L'infarctus du myocarde est dû à un arrêt de la vascularisation d'une partie du muscle cardiaque : une des artères coronaires (artères nourricières du cœur) se bouche et le muscle en aval de cette artère n'est plus irrigué, ne reçoit plus d'oxygène et évolue vers la nécrose.
La douleur thoracique est le principal signe de l'infarctus du myocarde.
Avant l'infarctus, l'angine de poitrine (ou angor)
Avant que les artères ne se bouchent complètement, elles voient leur lumière se rétrécir progressivement.
L'angine de poitrine est signe que le muscle cardiaque souffre d'une mauvaise irrigation et d'un manque d'oxygène
La douleur thoracique ne dure pas, elle cède au repos. Quand la maladie coronarienne est connue, elle est soulagée par la prise de trinitrine en spray le plus souvent ou à faire fondre sous la langue (NATISPRAY, ISOCARD)
Quand une artère coronarienne se bouche complètement, la douleur ne cesse pas et n'est soulagée par la prise de trinitrine : c'est l'infarctus du myocarde. Il faut appeler un médecin sans tarder.
Les Causes de l'infarctus
- Présence de plaques d'athérome (accumulation de lipides, glucides, sang, tissus gras, dépôts calcaires et autres minéraux) qui obstruent la lumière des artères et finissent par la boucher
- L'hypertension
- Le tabac
- Obésité
- Diabète
- Sédentarité
- Stress
Il existe souvent une prédisposition familiale. Toute douleur thoracique survenant chez un sujet dont un des parents a déjà fait un infarctus du myocarde ou a une angine de poitrine est suspecte.
La douleur d'infarctus myocardique est typiquement intense, rétro-sternale (derrière le sternum), à type de serrement, irradiant dans la mâchoire, l'épaule, le bras gauche allant même jusqu'au petit doigt ; elle est angoissante.
Les gestes d'urgence
Devant toute douleur thoracique, il est IMPORTANT d'appeler le SAMU (15)!
L'obstruction totale d'une artère coronaire entraîne une nécrose de la zone musculaire cardiaque en aval. Elle peut provoquer la mort immédiate ou dans les heures ou jours qui suivent.
Le médecin réalise un électrocardiogramme (ECG) et confirme le diagnostic le plus souvent sur un tracé anormal. (Et croyez moi, sont très forts ces docs! Ils peuvent même vous dire le siège de la lesion coronnaire juste en regardant l'ECG! J avais appris ça moi aussi quand je bossais en cardio mais c'est super dur et j ai pas retenu...)
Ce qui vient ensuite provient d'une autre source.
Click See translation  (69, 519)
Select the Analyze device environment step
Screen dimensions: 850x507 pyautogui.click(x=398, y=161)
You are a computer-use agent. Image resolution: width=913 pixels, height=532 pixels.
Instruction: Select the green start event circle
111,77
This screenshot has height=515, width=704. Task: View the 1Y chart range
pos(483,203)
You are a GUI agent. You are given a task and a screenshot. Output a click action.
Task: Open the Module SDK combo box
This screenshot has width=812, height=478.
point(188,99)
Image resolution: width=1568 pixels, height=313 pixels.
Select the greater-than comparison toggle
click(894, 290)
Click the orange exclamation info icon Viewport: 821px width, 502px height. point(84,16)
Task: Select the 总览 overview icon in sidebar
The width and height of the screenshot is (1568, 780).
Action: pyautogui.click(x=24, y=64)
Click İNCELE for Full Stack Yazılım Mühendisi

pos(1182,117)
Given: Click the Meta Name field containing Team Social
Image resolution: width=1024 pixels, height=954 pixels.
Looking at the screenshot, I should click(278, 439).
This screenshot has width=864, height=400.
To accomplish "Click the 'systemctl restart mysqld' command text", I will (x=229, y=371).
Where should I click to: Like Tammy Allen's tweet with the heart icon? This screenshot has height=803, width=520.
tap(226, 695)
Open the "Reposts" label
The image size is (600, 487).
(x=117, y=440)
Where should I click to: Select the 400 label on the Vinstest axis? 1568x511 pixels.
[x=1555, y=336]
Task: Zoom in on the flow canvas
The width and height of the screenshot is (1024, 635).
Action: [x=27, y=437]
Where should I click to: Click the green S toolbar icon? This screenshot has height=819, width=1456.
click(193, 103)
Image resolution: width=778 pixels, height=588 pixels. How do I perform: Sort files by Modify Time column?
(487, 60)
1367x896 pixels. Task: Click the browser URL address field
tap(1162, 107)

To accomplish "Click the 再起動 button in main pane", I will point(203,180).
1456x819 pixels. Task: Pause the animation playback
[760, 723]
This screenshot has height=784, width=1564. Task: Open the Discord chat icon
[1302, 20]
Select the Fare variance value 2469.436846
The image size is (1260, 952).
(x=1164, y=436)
Dans un premier temps, le médecin soulagera la douleur intense par l'injection de dérivés morphiniques. Puis il injectera des thrombolytiques pour dissoudre le thrombus en attendant le transport vers l'hopital le plus proche où le patient sera hospitalisé en service de soins intensifs pour une survaillance rapprochée.
Le jour même ou le lendemain, les cardiologues réliseront une angioplastie coronarienne (Cf mon article à ce sujet : http://melanieinfirmiere.blog.mongenie.com/index.php?idblogp=727972 ) pour réparer la coronnaire responsable de l'infarctus quand cela est possible.
Evolution et complications de l'infarctus
La récidive est toujours possible dans les jours qui suivent ou à moyen terme.
Plus le nombre d'infarctus du myocarde augmente chez une personne, plus le muscle s'affaiblit et entraîne de risques de complications.
Le risque d'évolution vers une insuffisance cardiaque avec éventuellement l'apparition d'un œdème aigu du poumon est compréhensible, en effet, si une partie de la pompe est déficiente elle devient insuffisante et remplit mal sa fonction.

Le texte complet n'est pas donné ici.